The UNP later clarified the situation by providing the historical and factual context of the project, stating that the $ 4.5 billion deal had emerged after the termination of a previous project with Silver Park International of Singapore in late 2023 due to construction delays.

In November 2023, a new agreement was finalised with Sinopec to develop a refinery at the same site. The UNP highlighted this as a key achievement under the leadership of President Ranil Wickremesinghe and Minister of Power and Energy Kanchana Wijesekera.

The original proposal, known as the Greenfield Oil Refinery in Mirijjawila, Hambantota, was part of a broader economic development plan. 

In March 2019, an agreement was signed for a $ 3.85 billion investment led by Silver Park International, in collaboration with Oman’s Ministry of Oil and Gas.

The project aimed to construct a refinery with a capacity of 200,000 barrels per day on 585 acres of land, with Silver Park International holding 70% ownership and Oman retaining 30%. 

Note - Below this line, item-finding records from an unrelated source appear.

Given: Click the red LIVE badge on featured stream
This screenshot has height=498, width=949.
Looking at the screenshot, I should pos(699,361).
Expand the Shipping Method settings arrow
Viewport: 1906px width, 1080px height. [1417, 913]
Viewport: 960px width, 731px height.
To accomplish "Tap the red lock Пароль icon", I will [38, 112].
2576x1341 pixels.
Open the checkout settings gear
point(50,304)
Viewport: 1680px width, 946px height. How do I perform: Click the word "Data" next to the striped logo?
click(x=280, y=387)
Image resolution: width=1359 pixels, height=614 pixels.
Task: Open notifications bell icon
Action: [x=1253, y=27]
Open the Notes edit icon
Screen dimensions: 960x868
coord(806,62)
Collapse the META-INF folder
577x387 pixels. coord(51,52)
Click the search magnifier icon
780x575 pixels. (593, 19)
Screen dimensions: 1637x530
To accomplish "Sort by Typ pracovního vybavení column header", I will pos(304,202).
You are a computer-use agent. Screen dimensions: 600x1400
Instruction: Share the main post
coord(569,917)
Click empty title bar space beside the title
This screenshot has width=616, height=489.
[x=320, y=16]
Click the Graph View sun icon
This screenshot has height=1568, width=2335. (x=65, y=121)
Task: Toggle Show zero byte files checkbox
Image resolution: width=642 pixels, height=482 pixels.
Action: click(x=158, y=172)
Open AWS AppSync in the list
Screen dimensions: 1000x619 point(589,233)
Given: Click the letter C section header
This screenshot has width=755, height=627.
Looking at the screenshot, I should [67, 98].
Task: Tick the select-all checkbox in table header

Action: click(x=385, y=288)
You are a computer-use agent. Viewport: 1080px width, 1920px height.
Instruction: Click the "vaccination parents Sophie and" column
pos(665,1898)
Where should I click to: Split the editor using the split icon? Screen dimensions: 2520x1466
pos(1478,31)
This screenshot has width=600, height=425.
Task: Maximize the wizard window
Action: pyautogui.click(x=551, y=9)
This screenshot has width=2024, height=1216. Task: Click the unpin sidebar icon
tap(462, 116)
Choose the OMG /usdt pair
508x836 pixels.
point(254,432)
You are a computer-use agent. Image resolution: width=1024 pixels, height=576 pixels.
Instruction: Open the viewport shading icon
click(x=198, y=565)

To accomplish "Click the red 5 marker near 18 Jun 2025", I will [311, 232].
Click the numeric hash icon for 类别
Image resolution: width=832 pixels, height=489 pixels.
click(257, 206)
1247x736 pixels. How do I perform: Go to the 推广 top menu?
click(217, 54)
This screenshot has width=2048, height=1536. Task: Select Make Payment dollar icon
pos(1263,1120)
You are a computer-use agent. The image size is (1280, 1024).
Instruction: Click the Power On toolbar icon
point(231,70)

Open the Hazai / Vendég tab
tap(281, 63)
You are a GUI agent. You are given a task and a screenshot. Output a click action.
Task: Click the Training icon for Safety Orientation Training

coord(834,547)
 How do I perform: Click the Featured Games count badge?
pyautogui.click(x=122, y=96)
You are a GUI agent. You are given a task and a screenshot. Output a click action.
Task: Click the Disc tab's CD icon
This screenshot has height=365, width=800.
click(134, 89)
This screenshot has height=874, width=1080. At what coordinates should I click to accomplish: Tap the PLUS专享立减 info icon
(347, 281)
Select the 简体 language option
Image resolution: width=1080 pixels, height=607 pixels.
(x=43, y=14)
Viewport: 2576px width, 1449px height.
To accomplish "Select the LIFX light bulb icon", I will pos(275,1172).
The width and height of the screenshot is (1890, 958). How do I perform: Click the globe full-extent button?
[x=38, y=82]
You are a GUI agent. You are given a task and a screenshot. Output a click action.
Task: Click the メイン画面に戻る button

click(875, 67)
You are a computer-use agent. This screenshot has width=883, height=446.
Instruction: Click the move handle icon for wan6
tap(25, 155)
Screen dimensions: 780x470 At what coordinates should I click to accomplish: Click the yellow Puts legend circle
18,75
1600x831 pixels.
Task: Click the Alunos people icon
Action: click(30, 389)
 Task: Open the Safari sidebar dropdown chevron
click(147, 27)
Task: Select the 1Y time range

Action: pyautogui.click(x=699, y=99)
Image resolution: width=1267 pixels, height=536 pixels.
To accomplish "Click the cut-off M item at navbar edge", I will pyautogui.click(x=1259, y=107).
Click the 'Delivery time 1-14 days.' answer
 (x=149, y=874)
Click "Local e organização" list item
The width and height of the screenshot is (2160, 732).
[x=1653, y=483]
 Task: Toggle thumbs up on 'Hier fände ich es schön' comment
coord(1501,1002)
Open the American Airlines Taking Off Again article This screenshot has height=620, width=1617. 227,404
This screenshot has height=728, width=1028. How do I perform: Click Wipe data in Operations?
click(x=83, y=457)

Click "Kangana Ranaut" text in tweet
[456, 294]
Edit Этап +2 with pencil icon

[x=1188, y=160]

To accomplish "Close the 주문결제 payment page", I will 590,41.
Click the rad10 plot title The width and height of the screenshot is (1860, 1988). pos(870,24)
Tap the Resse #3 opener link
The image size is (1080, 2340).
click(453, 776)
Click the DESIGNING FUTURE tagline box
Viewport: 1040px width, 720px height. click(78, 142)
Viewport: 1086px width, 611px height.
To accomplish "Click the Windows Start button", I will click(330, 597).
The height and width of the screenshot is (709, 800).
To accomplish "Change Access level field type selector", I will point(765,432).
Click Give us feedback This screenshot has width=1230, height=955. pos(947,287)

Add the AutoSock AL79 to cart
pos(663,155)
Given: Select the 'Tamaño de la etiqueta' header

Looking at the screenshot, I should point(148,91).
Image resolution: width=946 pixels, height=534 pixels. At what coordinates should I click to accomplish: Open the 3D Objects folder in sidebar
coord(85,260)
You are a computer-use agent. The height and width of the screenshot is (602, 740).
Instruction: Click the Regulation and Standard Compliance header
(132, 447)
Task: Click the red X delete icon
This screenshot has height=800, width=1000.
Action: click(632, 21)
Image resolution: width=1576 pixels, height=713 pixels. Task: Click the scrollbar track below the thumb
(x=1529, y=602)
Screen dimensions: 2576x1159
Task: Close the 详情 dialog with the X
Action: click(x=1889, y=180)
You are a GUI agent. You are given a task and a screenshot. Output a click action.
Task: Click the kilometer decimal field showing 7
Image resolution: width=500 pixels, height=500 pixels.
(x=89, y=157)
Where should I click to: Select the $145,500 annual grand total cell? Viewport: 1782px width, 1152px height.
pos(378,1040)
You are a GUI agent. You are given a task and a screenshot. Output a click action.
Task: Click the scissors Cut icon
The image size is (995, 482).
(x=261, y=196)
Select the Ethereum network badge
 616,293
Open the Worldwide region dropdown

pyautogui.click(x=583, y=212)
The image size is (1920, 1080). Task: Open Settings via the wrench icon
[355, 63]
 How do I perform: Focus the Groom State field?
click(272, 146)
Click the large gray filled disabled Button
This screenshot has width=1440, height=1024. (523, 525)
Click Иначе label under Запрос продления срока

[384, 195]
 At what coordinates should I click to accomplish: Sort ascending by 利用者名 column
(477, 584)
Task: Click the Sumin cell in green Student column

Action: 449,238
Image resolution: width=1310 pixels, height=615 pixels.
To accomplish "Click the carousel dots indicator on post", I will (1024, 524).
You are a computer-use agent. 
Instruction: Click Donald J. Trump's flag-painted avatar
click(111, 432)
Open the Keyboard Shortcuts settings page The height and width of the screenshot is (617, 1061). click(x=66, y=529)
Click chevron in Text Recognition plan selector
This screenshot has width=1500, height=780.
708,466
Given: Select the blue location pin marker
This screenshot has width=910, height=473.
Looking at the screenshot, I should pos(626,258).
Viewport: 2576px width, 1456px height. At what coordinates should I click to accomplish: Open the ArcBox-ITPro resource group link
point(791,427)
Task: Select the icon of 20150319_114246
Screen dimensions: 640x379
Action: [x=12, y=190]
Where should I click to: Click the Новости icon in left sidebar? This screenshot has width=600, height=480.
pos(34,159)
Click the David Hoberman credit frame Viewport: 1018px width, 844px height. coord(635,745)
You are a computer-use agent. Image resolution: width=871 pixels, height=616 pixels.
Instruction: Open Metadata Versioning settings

It was initially celebrated as Sri Lanka’s largest single Foreign Direct Investment, expected to generate $ 7 billion in annual export revenue and create thousands of jobs. 

Despite a promising start with a groundbreaking ceremony in March 2019, construction delays led to the project’s termination in 2023. Subsequently, in November 2023, a new $ 4.5 billion deal was approved with Sinopec to build a refinery at the same location.